AI FactSheets 360

AI Lifecycle Governance

The Need for Governance

Enterprises creating AI are being challenged by an emerging problem: How to effectively govern the creation and deployment of these services. Enterprises want to understand and gain control over their current AI lifecycle processes, often motivated by internal policies or external regulation.

View a FactSheet captured from a sample AI lifecycle.

The AI Lifecycle

The AI lifecycle includes a variety of roles, performed by people with different specialized skills and knowledge that collectively produce an AI service. Each role contributes in a unique way, using different tools. Figure 1 specifies some common roles.

Figure 1: The roles in the AI lifecycle

The process starts with a business owner who requests the construction of an AI model (or service). The request includes the purpose of the model or service, how to measure its effectiveness, and any other constraints, such as bias thresholds, appropriate datasets, or levels of explainability and robustness required.

The data scientist uses this information to construct a candidate model by using, most typically, a machine learning process.
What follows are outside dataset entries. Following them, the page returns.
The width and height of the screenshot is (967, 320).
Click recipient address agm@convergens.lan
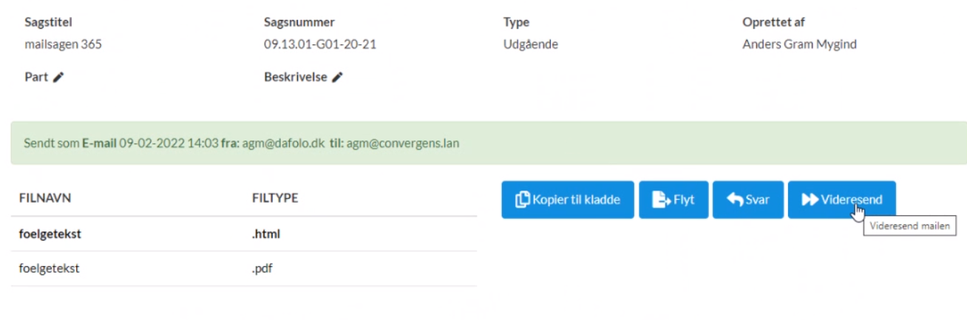[x=403, y=143]
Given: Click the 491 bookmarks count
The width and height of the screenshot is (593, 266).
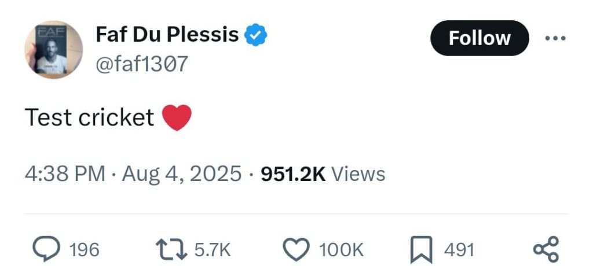Looking at the screenshot, I should (x=459, y=250).
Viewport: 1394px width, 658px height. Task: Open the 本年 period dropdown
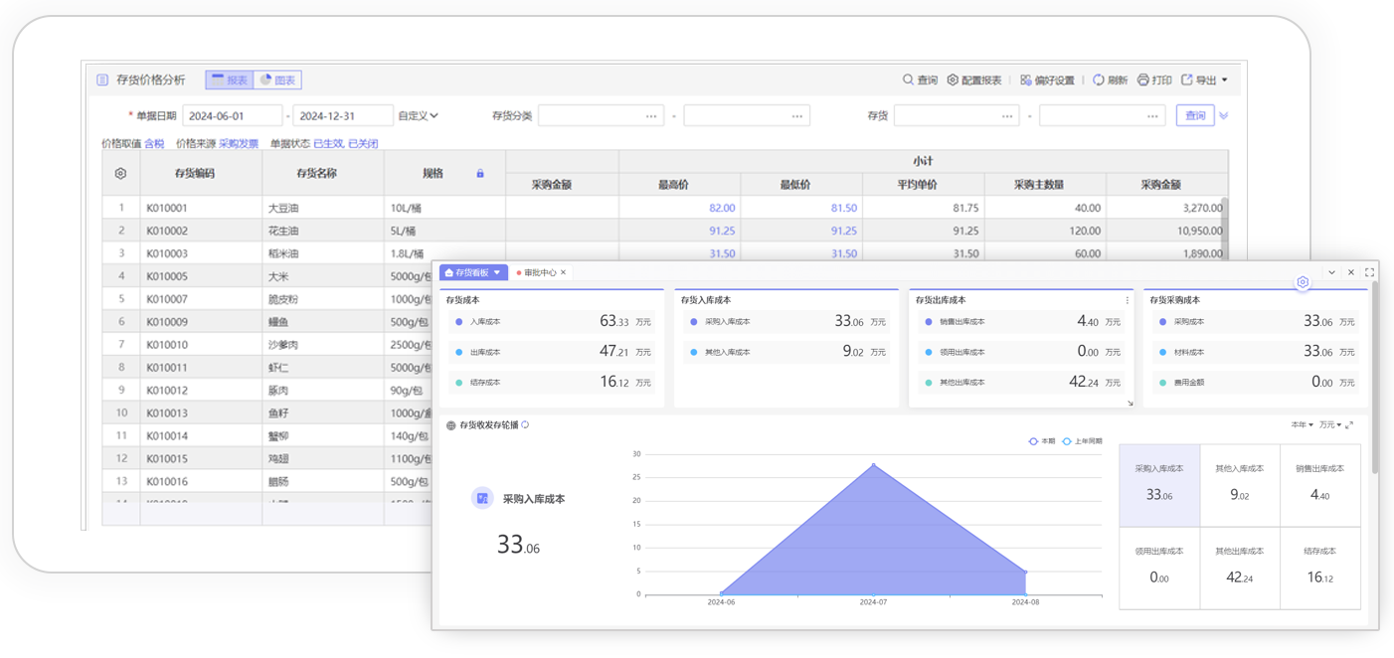coord(1302,425)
This iterative process includes selecting and transforming the dataset, discovering the best machine learning algorithm, tuning algorithm parameters, etc. The goal is to produce a model that best satisfies the requirements set by the business owner.
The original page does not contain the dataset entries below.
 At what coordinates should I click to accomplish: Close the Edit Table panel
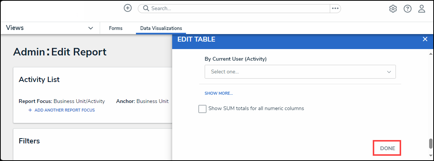click(x=425, y=39)
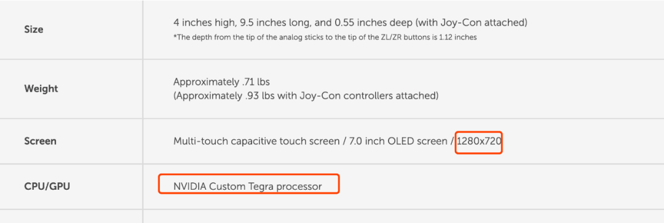Click the analog sticks depth footnote
The image size is (664, 223).
325,38
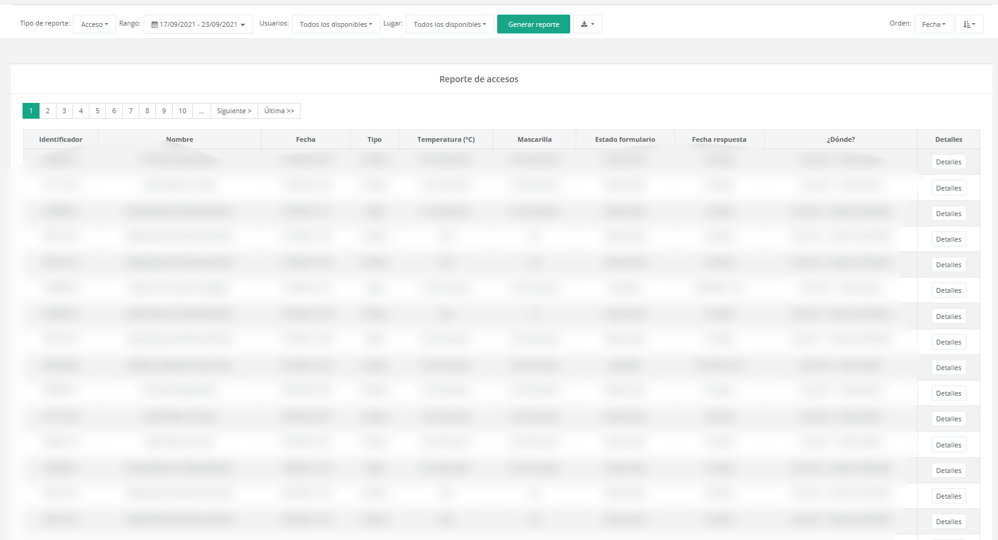Open the Usuarios filter dropdown
This screenshot has width=998, height=540.
[335, 24]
Before this model is deployed it must be tested by an independent person, referred to as a model validator in Figure 1. This role, often falling within the scope of model risk management, is similar to a testing role in traditional software development. A person in this role applies a different dataset to the model and independently measures metrics defined by the business owner. If the validator approves the model it can be deployed.

The AI operations engineer is responsible for deploying and monitoring the model in production to ensure it operates as expected. This can include monitoring its performance metrics, as defined by the business owner. If some metrics are not meeting expectations, the operations engineer is responsible for taking actions and informing the appropriate roles.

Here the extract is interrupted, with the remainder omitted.